Physical activity, smoking, and genetic predisposition to obesity in people from Pakistan: the PROMIS study

Journal Paper/Review - Dec 18, 2015

Units
PubMed
Doi

Citation
Ahmad S, Franks P, Frossard P, Kazmi S, Ahmed F, Lakhani M, Hanif B, Memon F, Rasheed S, Ishaq M, Zaman K, Mallick N, Shah N, Zaidi M, Samuel M, Rasheed A, Renström F, Zhao W, Saleheen D. Physical activity, smoking, and genetic predisposition to obesity in people from Pakistan: the PROMIS study. BMC Med Genet 2015; 16:114.
Type
Journal Paper/Review (English)
Journal
BMC Med Genet 2015; 16
Publication Date
Dec 18, 2015
Issn Electronic
1471-2350
Pages
114
Brief description/objective

BACKGROUND
Multiple genetic variants have been reliably associated with obesity-related traits in Europeans, but little is known about their associations and interactions with lifestyle factors in South Asians.

METHODS
In 16,157 Pakistani adults (8232 controls; 7925 diagnosed with myocardial infarction [MI]) enrolled in the PROMIS Study, we tested whether: a) BMI-associated loci, individually or in aggregate (as a genetic risk score--GRS), are associated with BMI; b) physical activity and smoking modify the association of these loci with BMI. Analyses were adjusted for age, age(2), sex, MI (yes/no), and population substructure.

RESULTS
Of 95 SNPs studied here, 73 showed directionally consistent effects on BMI as reported in Europeans.
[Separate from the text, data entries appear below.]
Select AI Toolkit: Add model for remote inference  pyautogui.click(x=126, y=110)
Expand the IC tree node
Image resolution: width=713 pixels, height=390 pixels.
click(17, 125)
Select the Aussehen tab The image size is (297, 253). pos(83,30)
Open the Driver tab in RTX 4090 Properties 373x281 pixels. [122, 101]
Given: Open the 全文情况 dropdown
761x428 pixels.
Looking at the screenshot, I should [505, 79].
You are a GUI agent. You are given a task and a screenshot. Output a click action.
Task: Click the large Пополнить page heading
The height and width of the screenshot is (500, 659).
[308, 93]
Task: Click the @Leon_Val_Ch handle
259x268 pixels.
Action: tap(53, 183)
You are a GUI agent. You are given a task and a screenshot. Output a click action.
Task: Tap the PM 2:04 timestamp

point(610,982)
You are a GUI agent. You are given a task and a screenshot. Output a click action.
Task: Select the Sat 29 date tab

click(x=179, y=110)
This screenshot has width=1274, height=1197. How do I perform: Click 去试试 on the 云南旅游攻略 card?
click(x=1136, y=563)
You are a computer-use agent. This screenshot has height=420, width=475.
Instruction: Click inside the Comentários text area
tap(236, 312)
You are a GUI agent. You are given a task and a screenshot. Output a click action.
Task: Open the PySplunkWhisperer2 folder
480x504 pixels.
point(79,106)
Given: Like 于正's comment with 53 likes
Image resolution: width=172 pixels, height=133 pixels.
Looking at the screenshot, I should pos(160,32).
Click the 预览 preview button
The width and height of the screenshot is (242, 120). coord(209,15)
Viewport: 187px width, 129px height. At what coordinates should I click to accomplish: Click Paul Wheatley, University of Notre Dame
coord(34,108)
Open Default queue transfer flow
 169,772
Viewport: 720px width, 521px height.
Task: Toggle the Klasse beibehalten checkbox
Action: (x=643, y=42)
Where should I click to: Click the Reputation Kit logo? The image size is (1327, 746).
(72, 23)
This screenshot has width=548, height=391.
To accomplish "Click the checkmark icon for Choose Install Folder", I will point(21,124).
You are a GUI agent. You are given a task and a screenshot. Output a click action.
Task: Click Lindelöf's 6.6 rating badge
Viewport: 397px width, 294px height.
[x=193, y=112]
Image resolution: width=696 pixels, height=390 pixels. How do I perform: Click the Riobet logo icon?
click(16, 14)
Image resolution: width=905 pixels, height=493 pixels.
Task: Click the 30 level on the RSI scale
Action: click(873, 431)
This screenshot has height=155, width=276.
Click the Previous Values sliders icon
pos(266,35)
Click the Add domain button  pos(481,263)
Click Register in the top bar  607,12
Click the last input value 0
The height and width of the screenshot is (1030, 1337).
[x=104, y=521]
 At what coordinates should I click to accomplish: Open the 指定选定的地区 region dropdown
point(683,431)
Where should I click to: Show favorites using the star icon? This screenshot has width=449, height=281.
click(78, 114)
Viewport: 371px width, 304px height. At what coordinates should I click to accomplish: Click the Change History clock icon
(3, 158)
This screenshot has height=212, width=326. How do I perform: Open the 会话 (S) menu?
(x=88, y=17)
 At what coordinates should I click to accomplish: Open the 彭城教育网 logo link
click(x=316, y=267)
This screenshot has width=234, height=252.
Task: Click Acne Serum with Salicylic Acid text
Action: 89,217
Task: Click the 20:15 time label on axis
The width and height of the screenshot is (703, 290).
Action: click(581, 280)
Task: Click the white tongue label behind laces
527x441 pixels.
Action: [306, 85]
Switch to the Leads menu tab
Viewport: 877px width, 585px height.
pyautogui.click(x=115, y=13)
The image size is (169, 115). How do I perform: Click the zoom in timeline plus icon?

Each additional BMI-raising allele of the GRS was associated with 0.04 (SE = 0.01) kg/m(2) higher BMI (P = 4.5 × 10(-14)). We observed nominal evidence of interactions of CLIP1 rs11583200 (P(interaction) = 0.014), CADM2 rs13078960 (P(interaction) = 0.037) and GALNT10 rs7715256 (P(interaction) = 0.048) with physical activity, and PTBP2 rs11165643 (P(interaction) = 0.045), HIP1 rs1167827 (P(interaction) = 0.015), C6orf106 rs205262 (P(interaction) = 0.032) and GRID1 rs7899106 (P(interaction) = 0.043) with smoking on BMI.

CONCLUSIONS
Most BMI-associated loci have directionally consistent effects on BMI in Pakistanis and Europeans. There were suggestive interactions of established BMI-related SNPs with smoking or physical activity.